NWFA has been lobbying on behalf of the bill through its
participation in the Hardwood Federation, a coalition of forest products
organizations. "We are all very much in favor of legal logging, and we
believe the Lacey Act is a good way to be able to protect that," says
NWFA Executive Director/CEO Ed Korczak. In addition, he says, it would
help eliminate the current perception that manufacturers are "guilty
until proven innocent." How "legal" would be determined is still
unclear. The Hardwood Federation has been lobbying for a
chain-of-custody system. "We need a chain-of-custody process that is
supported by not only our government, but also the exporting government
so that everything is clearly and properly documented," Korczak
explains, adding that it may take years for that to happen in some
countries—"but if we don't start, it will never happen."
In the meantime, wood flooring manufacturers importing exotic species
are left with the "guilty until proven innocent" assumption unless
they take steps to prove otherwise. Armstrong World Industries, the
largest wood flooring manufacturer in the world, has had a
long-standing requirement that all materials used in its products be
legally acquired, and this year it announced that it is partnering with
the Tropical Forest Foundation (TFF), a non-profit organization
focused on sustainable forestry throughout the world. As part of the
partnership, TFF is developing independent third-party verification to
further verify that Armstrong's suppliers obtain lumber legally. "It's a
very small percentage of what we do—tropical hardwoods are probably
less than 3 percent of our business—but at the same time, it's very
important that we understand where these materials are coming from,"

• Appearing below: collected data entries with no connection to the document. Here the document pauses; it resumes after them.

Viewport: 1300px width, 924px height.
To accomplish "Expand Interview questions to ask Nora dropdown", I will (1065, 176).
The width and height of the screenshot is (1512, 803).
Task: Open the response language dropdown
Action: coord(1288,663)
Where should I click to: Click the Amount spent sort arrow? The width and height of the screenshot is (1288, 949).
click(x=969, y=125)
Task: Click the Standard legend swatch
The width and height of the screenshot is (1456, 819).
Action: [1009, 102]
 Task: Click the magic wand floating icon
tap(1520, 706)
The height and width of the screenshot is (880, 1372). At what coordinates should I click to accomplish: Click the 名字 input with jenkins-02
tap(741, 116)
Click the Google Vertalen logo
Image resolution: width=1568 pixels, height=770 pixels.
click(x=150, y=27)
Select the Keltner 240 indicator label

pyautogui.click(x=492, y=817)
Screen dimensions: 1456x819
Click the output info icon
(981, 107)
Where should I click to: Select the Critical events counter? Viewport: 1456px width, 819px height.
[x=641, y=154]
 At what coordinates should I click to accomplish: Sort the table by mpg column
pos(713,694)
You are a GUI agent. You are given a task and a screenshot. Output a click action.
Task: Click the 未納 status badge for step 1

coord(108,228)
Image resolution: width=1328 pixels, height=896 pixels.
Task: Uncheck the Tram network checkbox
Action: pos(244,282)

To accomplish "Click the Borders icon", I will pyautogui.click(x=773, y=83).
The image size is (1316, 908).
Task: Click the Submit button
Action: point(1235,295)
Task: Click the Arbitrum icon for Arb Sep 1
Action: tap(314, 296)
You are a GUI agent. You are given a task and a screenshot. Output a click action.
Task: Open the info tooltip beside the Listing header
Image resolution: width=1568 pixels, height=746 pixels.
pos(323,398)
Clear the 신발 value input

says Dick Quinlan, general manager of Armstrong's Bruce Hardwood
Meanwhile, wood flooring manufacturer Wood Flooring International
sells FSC-certified products, as it has for years, and more recently has
become a participant in the WWF's Global Forest & Trade Network,
which, among other things, aims to eliminate illegal logging by
implementing a stepwise approach to improve forest management around the
globe. Additionally, WFI is a supporter of the Legal Timber Protection
Act, although company CEO Bill Jopling, like many people, is
interested to see how the claims of "legally" imported lumber will be
verified. Tracking tropical timbers from forest to floor can be a
nightmare, he says, speaking from personal experience. Yet, "We decided
to support the bill, because at the highest level, we believe the
intention is good," he says. —K.M.W.